Text-to-Speech Synthesis

We saw in Chapter 13 that, despite the approximations in all the vocal-tract models concerned, the limiting factor in generating high-quality speech is not so much in converting the parameters into speech, but in knowing which parameters to use for a given synthesis specification. Determining these by hand-written rules can produce fairly intelligible speech, but the inherent complexities of speech seem to place an upper limit on the quality that can be achieved in this way. The various second-generation synthesis techniques explained in Chapter 14 solve the problem by simply measuring the values from real speech waveforms. Although this is successful to a certain extent, it is not a perfect solution. As we will see in Chapter 16, we can never collect enough data to cover all the effects we wish to synthesize, and often the coverage we have in the database is very uneven. Furthermore, the concatenative approach always limits us to recreating what we have recorded; in a sense all we are doing is reordering the original data.

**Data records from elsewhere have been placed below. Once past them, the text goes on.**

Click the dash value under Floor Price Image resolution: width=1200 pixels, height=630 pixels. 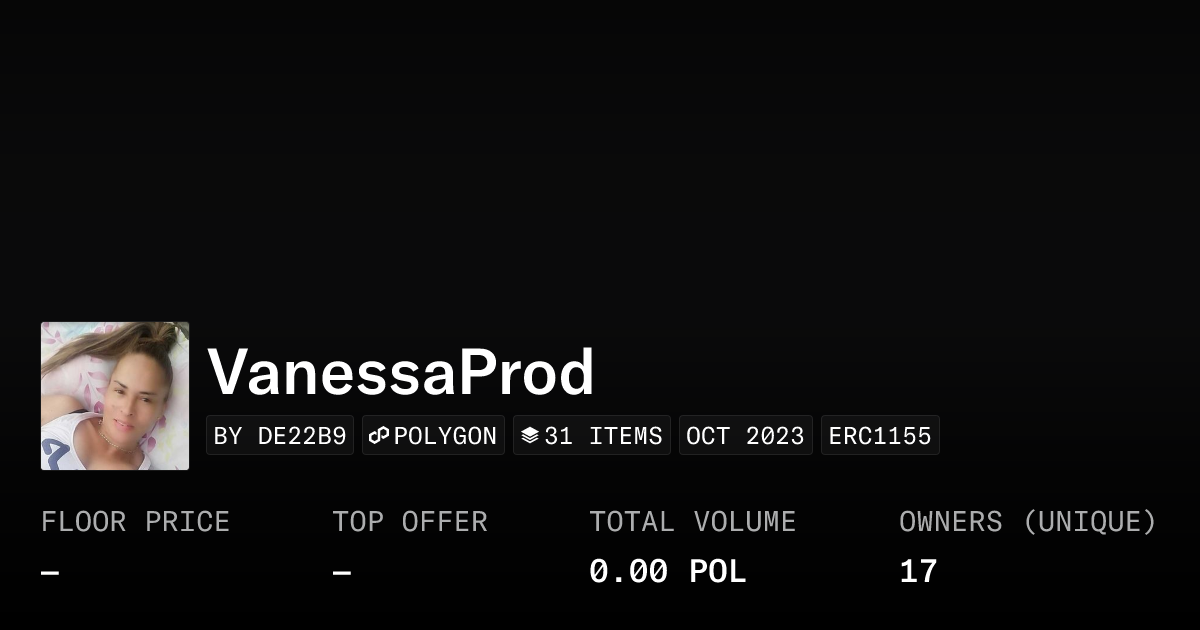point(50,573)
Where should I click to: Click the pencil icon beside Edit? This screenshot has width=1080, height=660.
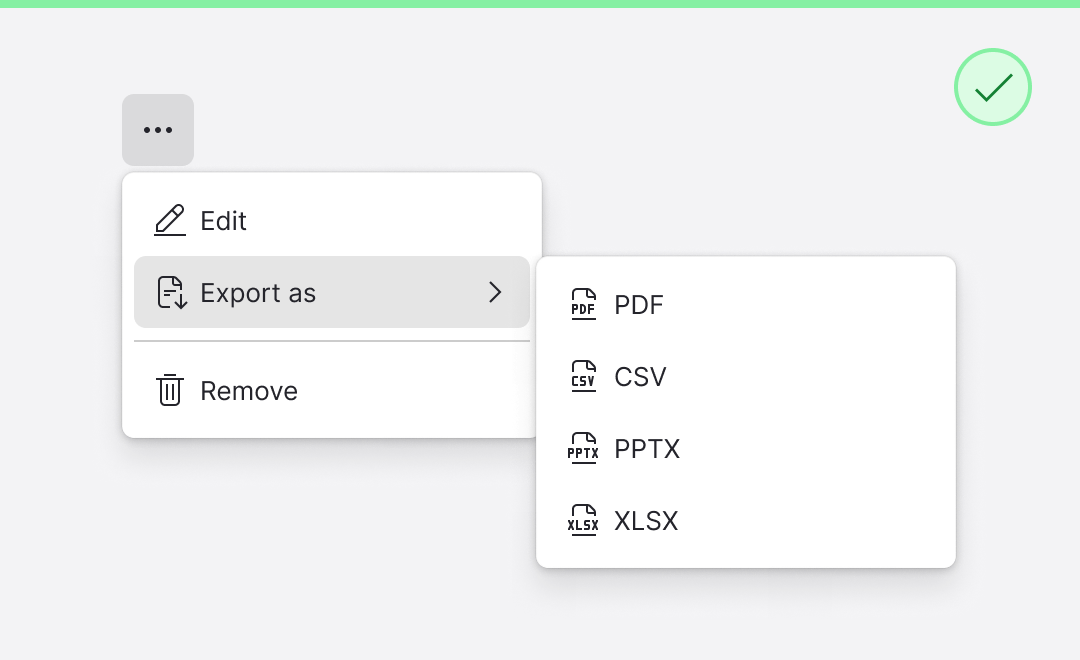click(170, 220)
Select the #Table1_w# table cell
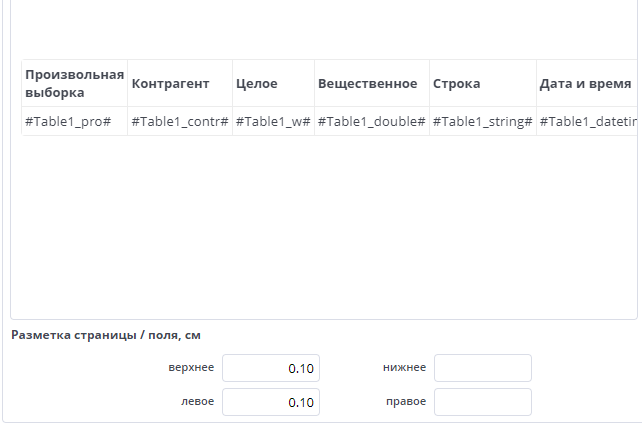 pyautogui.click(x=273, y=121)
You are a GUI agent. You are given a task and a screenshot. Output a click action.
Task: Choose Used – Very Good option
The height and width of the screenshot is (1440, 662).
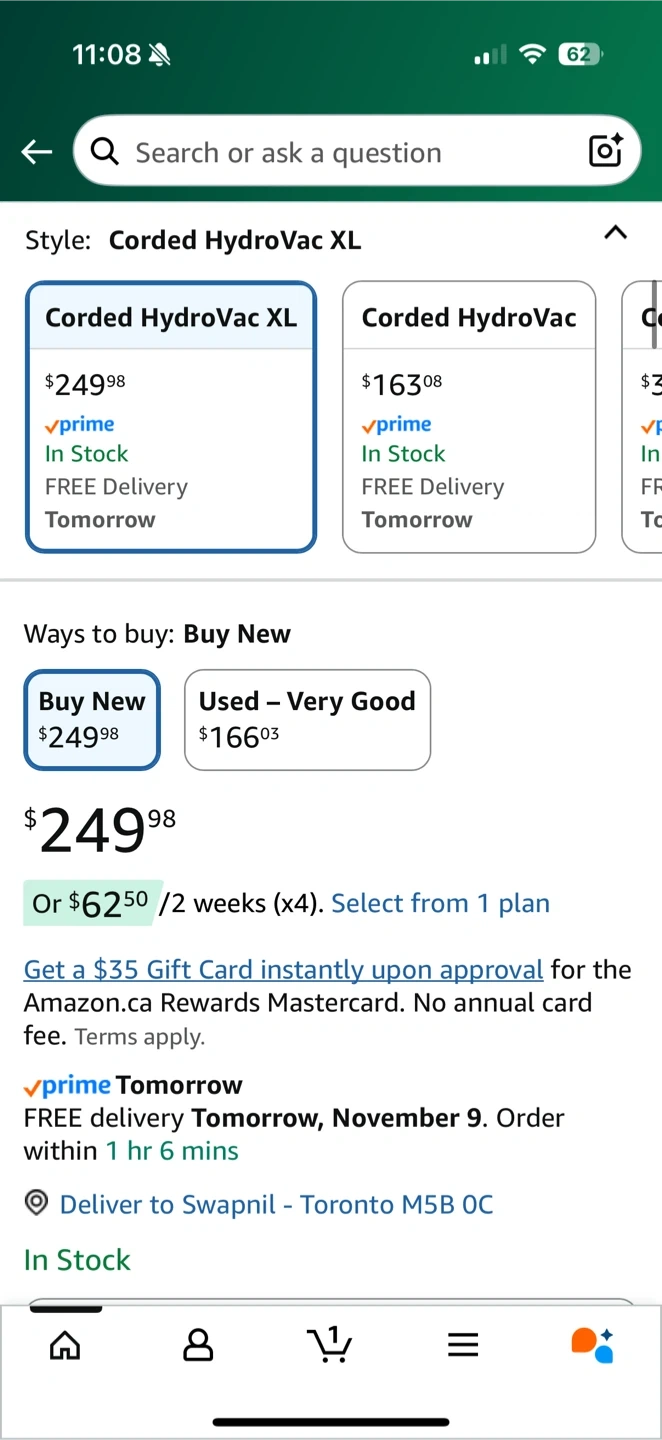tap(307, 719)
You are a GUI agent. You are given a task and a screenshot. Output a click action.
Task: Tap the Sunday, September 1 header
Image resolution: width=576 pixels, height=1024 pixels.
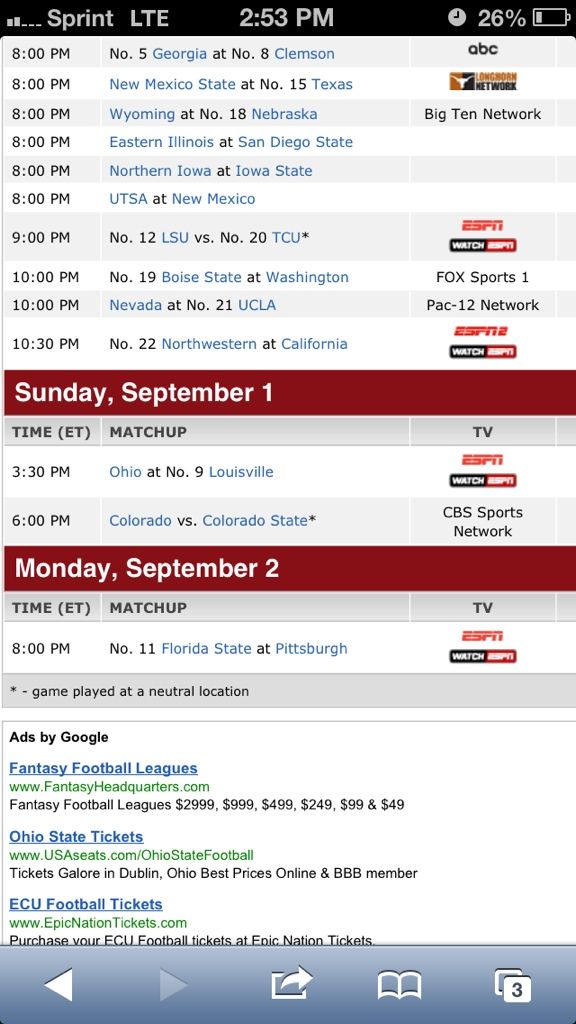coord(290,392)
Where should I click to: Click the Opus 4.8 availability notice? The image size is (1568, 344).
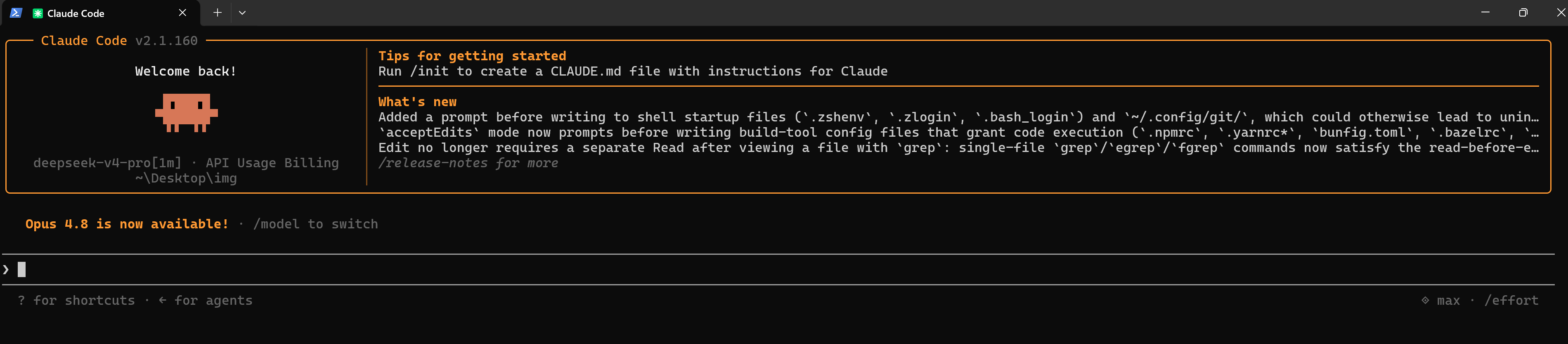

An alternative is to use statistical, machine-learning techniques to infer the specification-to-parameter mapping from data. While this and the concatenative approach can both be described as data-driven, in the concatenative approach we are effectively memorising the data, whereas in the statistical approach we are attempting to learn the general properties of the data. Two advantages that arise from statistical models are that firstly we require orders of magnitude less memory to store the parameters of the...